The 'founding father' of yoga was the sage Patanjali, who wrote down the Yoga Sutras over 2,000 years ago. All yoga has come down the ages from him. Ashtanga Yoga, Bikram yoga, Sivananda Yoga, Yin yoga and so on, are all just different methodologies for how to teach the same poses.

Iyengar - the man

B.K.S. Iyengar was a charismatic teacher of yoga, who is credited with bringing yoga to the West in the 1950s. A sickly child, he was sent to live with his sister and brother-in-law, who just so happened to be T. Krishnamacharya, a renowned yoga master. Iyengar was tasked with learning 'yoga', but without guidance or help. The story goes, that one day the usual star pupil was ill and the teenage Iyengar was told to demonstrate Hanumasana (the splits) to a visiting VIP. He tried to protest that he'd never done the pose, but was told to do it anyway, and consequently, ripped his hamstrings. This was one of many injuries he sustained in his lifetime.

Iyengar, known as Guruji (beloved teacher) to his many thousands of students around the world, was determined that no student should be left to learn the poses the hard way, as he had done. After many years of teaching he was asked to write a book on the subject, and the result was Light on Yoga.  First published in 1966, it has gone on to become the 'Bible of yoga'.

Through clear, precise instruction and perfected photographs of each stage of every asana, Light on Yoga meant that anyone could practice yoga, safely and accurately.

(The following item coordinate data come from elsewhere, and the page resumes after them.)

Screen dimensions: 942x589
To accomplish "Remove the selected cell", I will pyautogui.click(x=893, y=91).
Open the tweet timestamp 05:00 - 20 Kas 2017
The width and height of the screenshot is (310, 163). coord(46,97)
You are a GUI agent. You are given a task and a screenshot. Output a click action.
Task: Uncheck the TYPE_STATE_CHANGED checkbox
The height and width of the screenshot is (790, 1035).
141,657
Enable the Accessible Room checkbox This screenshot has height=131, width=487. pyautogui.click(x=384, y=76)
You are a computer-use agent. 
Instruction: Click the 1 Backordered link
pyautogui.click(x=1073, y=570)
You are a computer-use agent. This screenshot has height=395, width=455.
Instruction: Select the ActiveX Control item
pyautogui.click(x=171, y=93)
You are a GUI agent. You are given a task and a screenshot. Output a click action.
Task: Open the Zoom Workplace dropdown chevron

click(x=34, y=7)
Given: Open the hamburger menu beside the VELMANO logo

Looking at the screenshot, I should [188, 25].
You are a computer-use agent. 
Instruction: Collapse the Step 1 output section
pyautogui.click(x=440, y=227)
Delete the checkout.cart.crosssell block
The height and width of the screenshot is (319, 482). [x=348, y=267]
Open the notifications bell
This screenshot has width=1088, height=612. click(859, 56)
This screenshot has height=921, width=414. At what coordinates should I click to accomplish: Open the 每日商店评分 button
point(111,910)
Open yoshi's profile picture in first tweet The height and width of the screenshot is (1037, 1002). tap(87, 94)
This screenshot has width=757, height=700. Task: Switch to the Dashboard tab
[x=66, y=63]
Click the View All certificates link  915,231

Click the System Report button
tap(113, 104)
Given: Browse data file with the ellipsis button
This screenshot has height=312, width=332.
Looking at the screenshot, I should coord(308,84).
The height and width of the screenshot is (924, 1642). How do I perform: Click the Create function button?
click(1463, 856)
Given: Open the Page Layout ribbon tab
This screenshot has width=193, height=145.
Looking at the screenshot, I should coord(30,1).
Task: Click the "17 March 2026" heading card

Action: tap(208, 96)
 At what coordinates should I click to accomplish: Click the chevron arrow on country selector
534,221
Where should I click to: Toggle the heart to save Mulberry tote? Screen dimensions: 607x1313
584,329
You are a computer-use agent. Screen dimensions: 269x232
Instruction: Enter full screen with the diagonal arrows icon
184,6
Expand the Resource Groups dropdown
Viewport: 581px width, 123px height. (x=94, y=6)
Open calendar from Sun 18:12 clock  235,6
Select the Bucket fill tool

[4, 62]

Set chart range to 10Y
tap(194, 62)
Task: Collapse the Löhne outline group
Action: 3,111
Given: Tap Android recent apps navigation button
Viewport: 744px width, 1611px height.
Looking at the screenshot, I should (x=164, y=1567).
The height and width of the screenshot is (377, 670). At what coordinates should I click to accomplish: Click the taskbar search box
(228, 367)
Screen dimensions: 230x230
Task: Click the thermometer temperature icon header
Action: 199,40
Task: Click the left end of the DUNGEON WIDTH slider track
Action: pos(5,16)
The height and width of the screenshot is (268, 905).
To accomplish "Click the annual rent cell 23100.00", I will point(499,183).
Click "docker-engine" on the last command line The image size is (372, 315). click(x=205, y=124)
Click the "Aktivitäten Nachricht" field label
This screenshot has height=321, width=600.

He lived to the age of 95, survived illnesses, a horrible crash and a heart attack at 80, and was devoted to his subject till his dying day. His message to all his students was:

I pray that my ending will be your beginning.
— B. K. S. Iyengar

What makes Iyengar Yoga unique

B.K.S. Iyengar devoted his life to yoga and created a methodology that is precise, disciplined and safe. Due to his early illnesses he learnt the importance of using equipment and props in order to progress with a healthy alignment. In an Iyengar yoga class you will use blocks, bricks, belts, the wall and chairs. In a fully-equipped Iyengar yoga studio you will also find ropes hanging from the wall to further enhance your pose. Iyengar yoga teachers will nearly always demonstrate the pose first, as we learn best through watching. Each pose is broken down into its component parts, so that students are not rushed to a final pose that they cannot perform.

Image by @karlanegra

Image by @karlanegra

Let the goal be to reach Perfection, but be content with a little progress toward perfection every day.
— B.K.S. Iyengar, Light on Life

With the Iyengar family still at the head and helm of the Iyengar yoga movement worldwide, the discipline is still very much rooted in the principles of the philosophy of the yoga path. The yoga poses that we practice to keep fit and supple are just one strand of an 8-limbed path to enlightenment.

These 8 limbs begin with individual and social morals, followed by practice of the asanas (poses), then pranayama (control of the breath), pratyahara (discipline of the senses), dharana (concentration), dhyana (meditation) and finally, samadhi (self-realisation). But you don't need to come to an Iyengar yoga class seeking self-realisation. If you practice it for long enough, it will seek you.